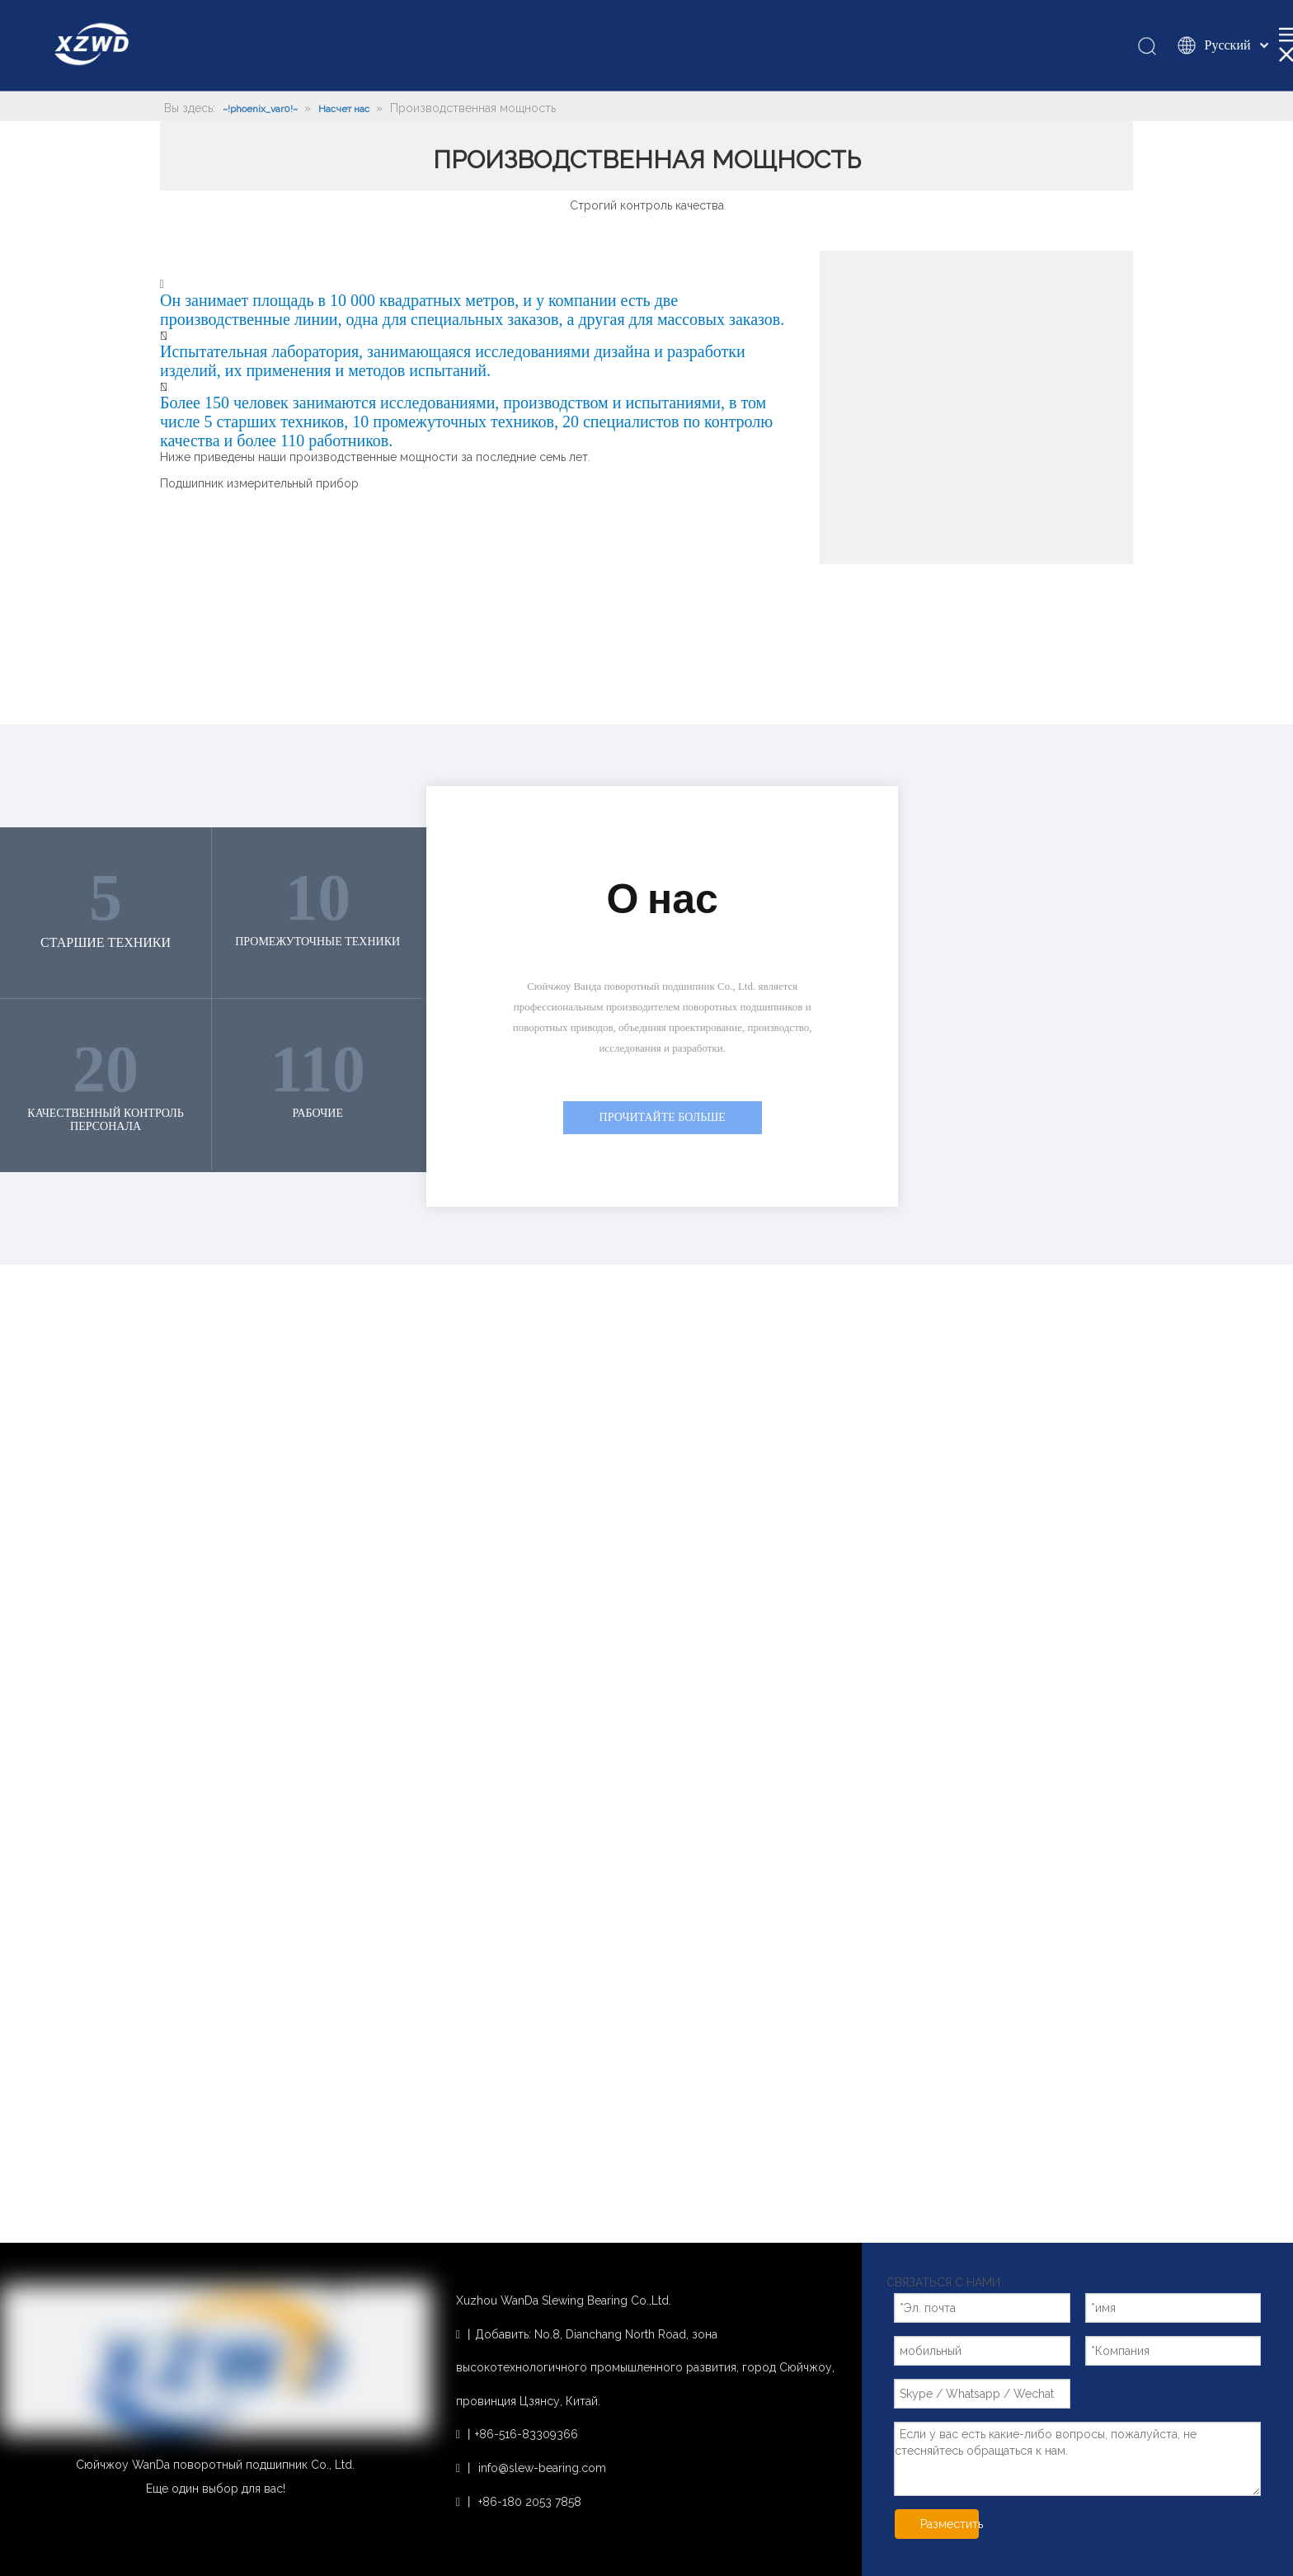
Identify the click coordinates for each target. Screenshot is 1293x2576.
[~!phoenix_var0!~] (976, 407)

---

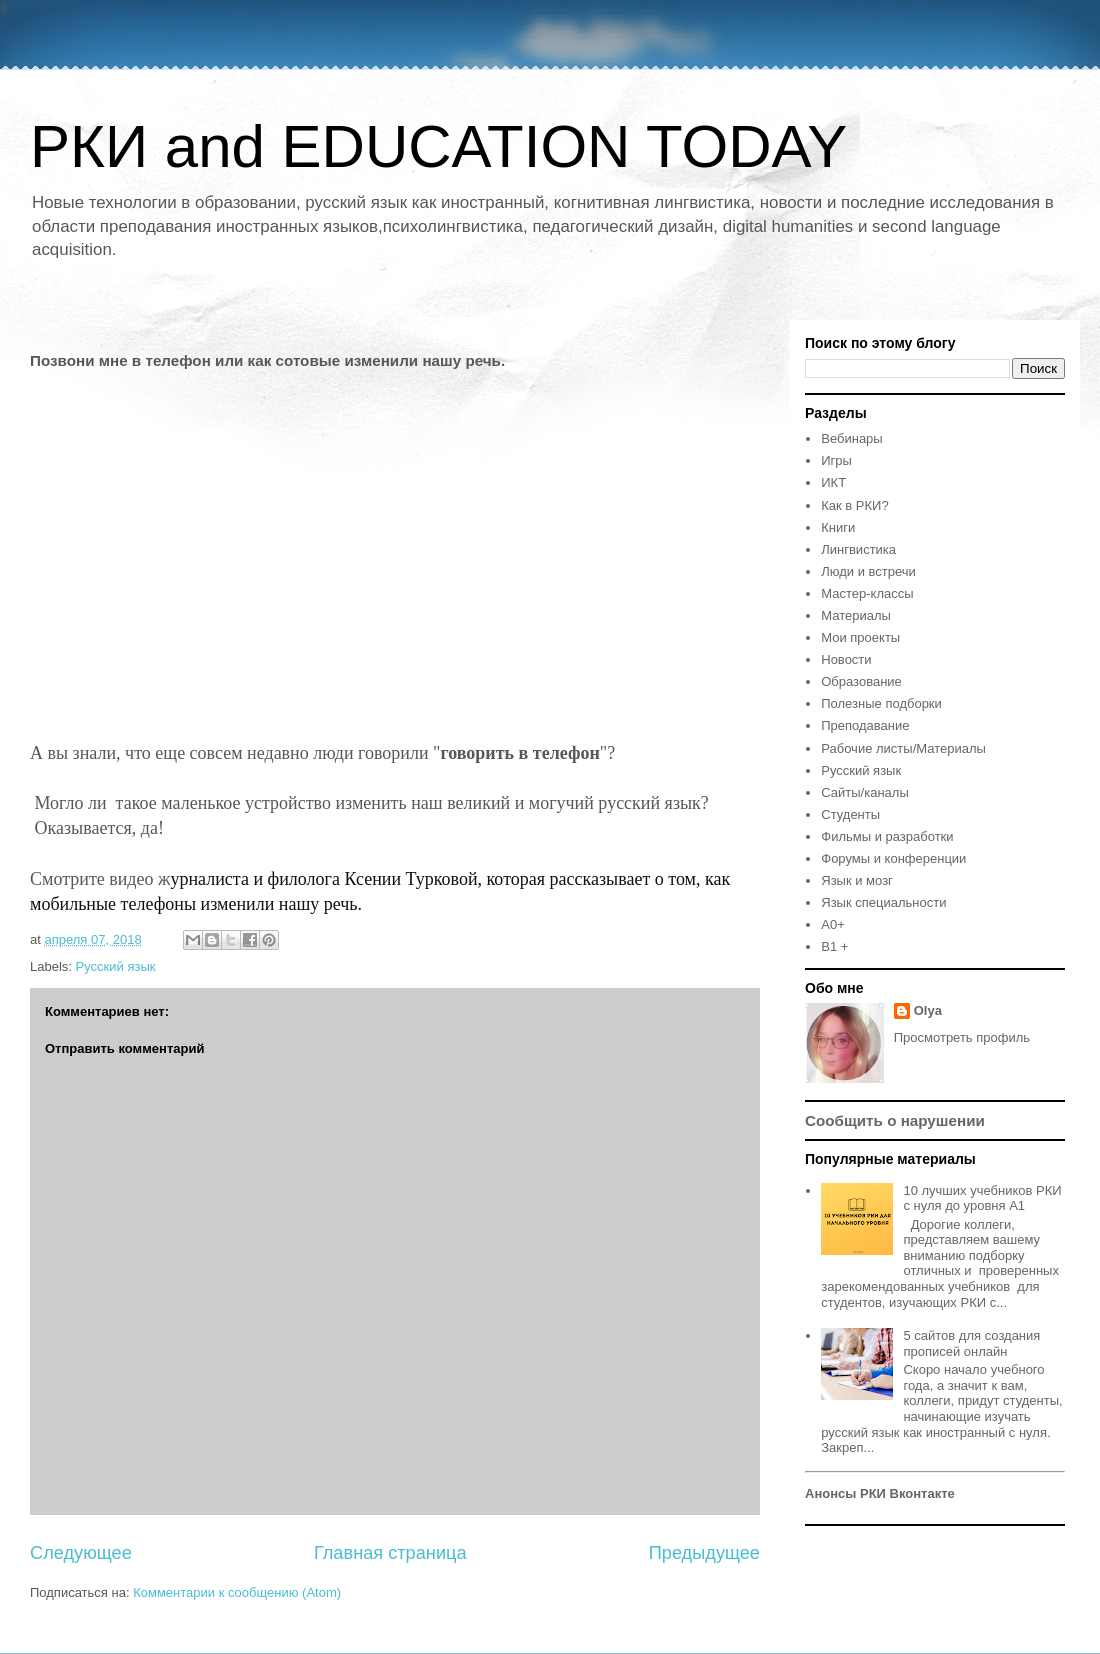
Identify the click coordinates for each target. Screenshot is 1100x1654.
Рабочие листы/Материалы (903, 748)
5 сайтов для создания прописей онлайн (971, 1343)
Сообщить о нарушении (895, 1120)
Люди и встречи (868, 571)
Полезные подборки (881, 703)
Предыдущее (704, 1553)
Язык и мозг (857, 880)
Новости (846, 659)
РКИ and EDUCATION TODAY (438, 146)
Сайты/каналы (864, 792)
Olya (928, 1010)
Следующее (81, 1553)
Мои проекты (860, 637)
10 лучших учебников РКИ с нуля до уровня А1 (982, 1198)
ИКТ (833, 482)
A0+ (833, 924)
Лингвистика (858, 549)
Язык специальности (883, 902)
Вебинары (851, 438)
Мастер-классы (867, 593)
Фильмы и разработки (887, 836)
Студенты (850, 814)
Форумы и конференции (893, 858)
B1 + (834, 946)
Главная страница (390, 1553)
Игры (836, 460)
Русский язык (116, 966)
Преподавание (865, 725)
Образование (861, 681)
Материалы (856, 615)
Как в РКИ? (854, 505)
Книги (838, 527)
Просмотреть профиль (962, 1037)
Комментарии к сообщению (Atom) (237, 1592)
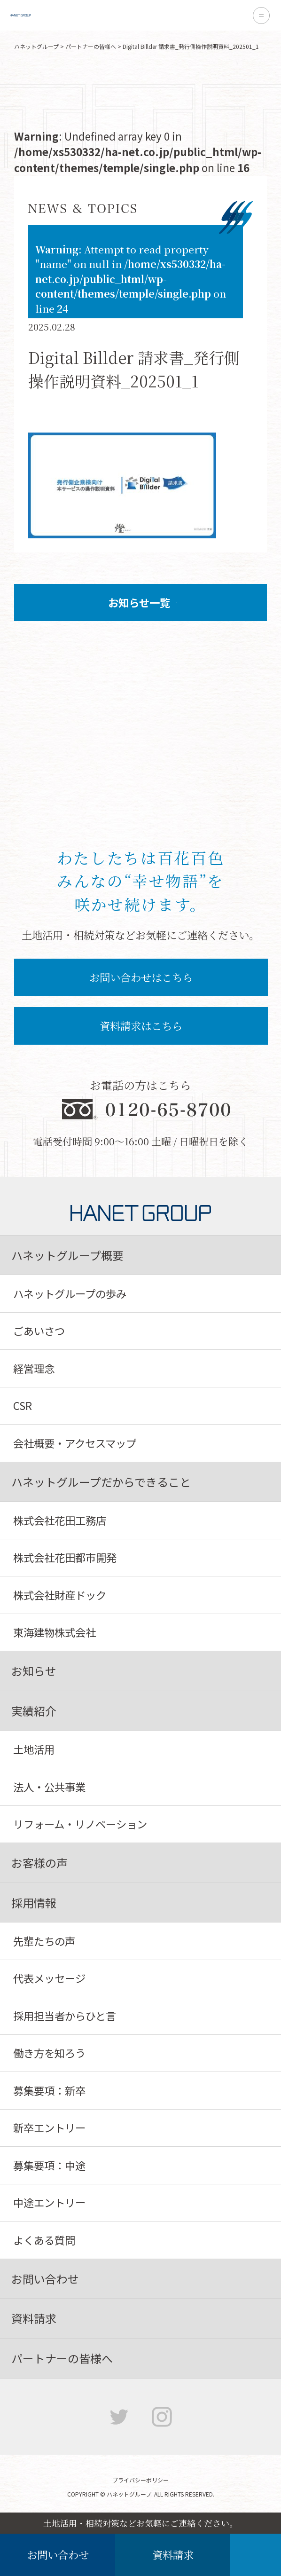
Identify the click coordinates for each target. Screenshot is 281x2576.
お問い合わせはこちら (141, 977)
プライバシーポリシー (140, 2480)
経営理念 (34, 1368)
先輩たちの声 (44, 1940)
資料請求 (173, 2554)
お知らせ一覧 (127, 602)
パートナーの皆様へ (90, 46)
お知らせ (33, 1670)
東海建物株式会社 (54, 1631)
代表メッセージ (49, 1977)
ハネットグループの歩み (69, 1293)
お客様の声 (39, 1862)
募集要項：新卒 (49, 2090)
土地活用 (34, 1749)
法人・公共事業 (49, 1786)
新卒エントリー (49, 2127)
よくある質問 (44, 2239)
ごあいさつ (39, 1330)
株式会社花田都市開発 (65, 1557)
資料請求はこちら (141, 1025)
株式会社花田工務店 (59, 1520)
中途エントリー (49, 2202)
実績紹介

---

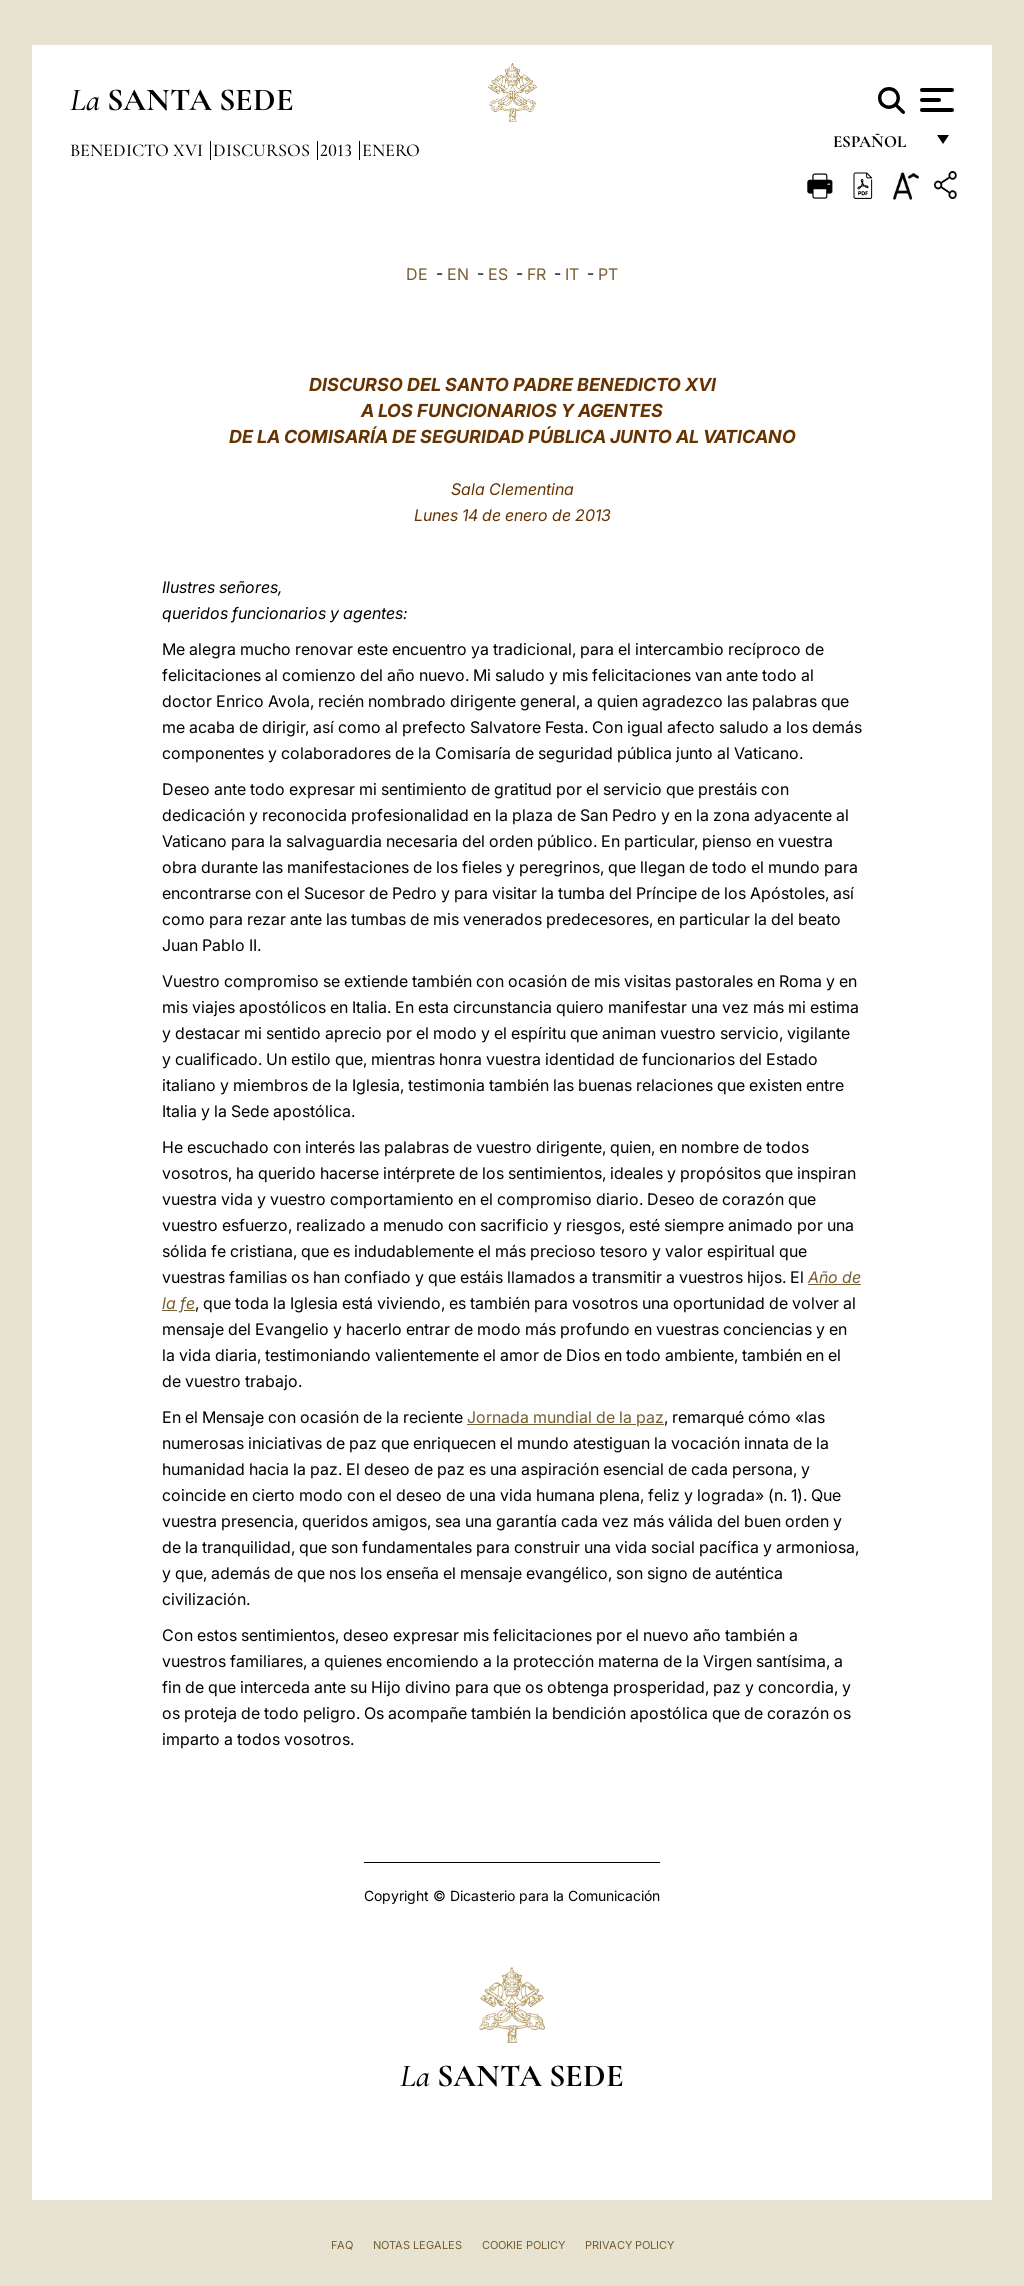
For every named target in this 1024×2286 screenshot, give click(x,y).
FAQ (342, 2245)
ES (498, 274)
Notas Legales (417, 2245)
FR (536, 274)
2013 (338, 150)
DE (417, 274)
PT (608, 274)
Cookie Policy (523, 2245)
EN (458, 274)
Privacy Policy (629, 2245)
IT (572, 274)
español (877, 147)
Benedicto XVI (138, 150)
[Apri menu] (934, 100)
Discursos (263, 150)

> _What you should do_:
Rewrite only the listing lines from the line with "Screenshot is 1293x2576." up to and including the line with "[~!phoenix_var0!~] (976, 407)", replacing "each target" with "every target" and leaving everything else unchanged.

> _Written reply_:
Identify the click coordinates for every target. Screenshot is 1293x2576.
[~!phoenix_var0!~] (976, 407)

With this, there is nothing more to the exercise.